[erlang-questions] couchdb performace 10x: using NIF for file io

Joel Reymont

unread,

Oct 24, 2010, 9:56:34 AM10/24/10

to erlang-q...@erlang.org

Simply switching to NIFs for file IO seems to have improved CouchDB write performance more than ten-fold.

Compare the old graph

http://graphs.mikeal.couchone.com/#/graph/62b286fbb7aa55a4b0c4cc913c00f5a4

to the new graph

http://graphs.mikeal.couchone.com/#/graph/62b286fbb7aa55a4b0c4cc913c00f4d7

I was under the impression that the Erlang IO subsystem was highly optimized but there seems to be no limit to perfection.

NIFs are a giant black hole that will subsume Erlang code as performance has to be improved. Start at the lowest level and keep moving up. All that will be left of Erlang in the end is 99.99999% uptime, fault tolerance and supervision... of optimized C code. It's swell and I'm all for it!

Patch is here:

http://github.com/wagerlabs/couchdb/commit/23527eb8165f81e63d47b230f3297d3072c88d83

---
http://twitter.com/wagerlabs

________________________________________________________________
erlang-questions (at) erlang.org mailing list.
See http://www.erlang.org/faq.html
To unsubscribe; mailto:erlang-questio...@erlang.org

Robert Virding

unread,

Oct 24, 2010, 10:17:28 AM10/24/10

to Joel Reymont, erlang-q...@erlang.org

One intersting thing in the graphs is the fluctuations occurring in the NIF'ed version. The old version is much more consistent, but slower. I wonder why it is so.

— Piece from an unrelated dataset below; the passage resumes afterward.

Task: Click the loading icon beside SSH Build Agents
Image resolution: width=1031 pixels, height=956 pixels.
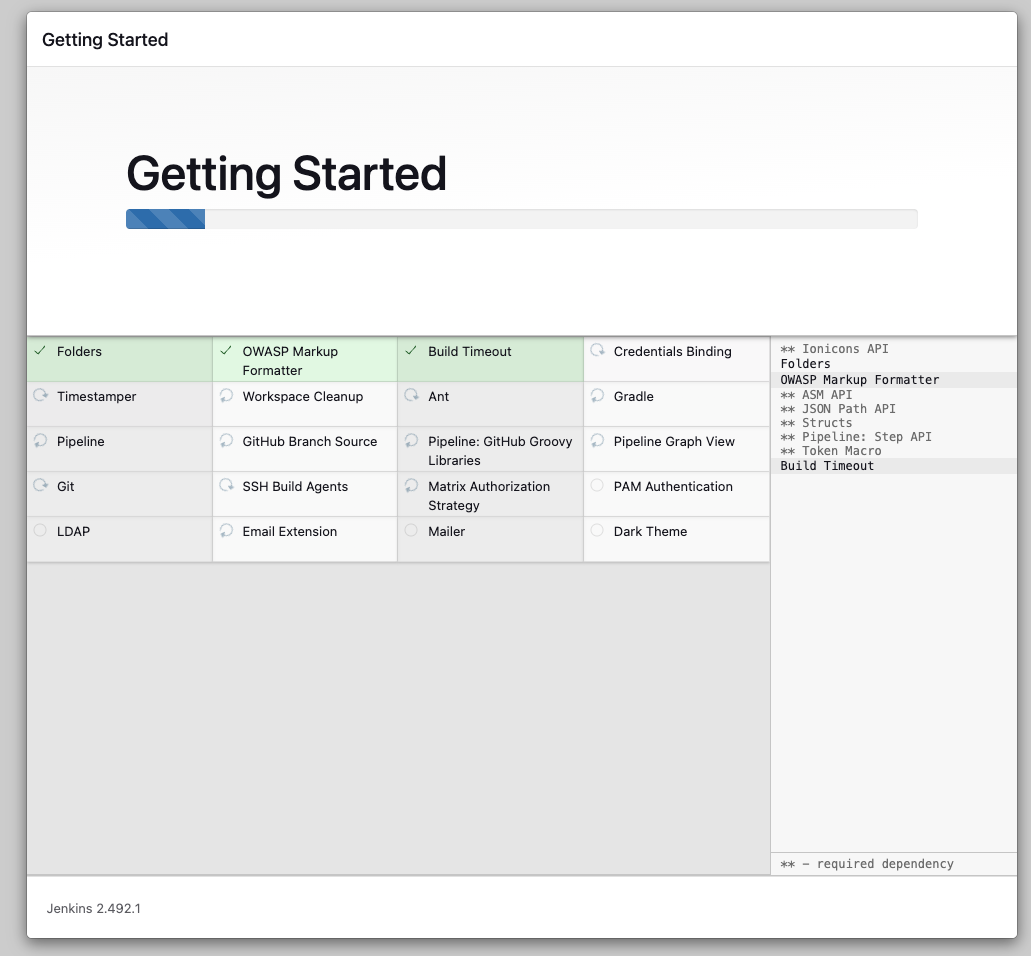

One problem with writing too much in C that there is a big risk that the code will contain more bugs. So while a system technically is "up" it will be less accessible if it has to restart sub-sections more often.

Robert

Martin Scholl

unread,

Oct 24, 2010, 10:30:21 AM10/24/10

to erlang-q...@erlang.org

I'd guess this is because the NIF blocks the current VM thread instead
of a dedicated I/O thread.

Just guessing,
Martin

Joel Reymont

unread,

Oct 24, 2010, 10:43:16 AM10/24/10

to Martin Scholl, erlang-q...@erlang.org

On Oct 24, 2010, at 3:30 PM, Martin Scholl wrote:

> I'd guess this is because the NIF blocks the current VM thread instead
> of a dedicated I/O thread.

+A 4 is used by default and using +A 16 reduces the spikes

http://graphs.mikeal.couchone.com/#/graph/62b286fbb7aa55a4b0c4cc913c011c14

This is the latest 2.66ghz Core i7 MacBook Pro, 8gb memory and a 2 year-old 256gb Apple SSD.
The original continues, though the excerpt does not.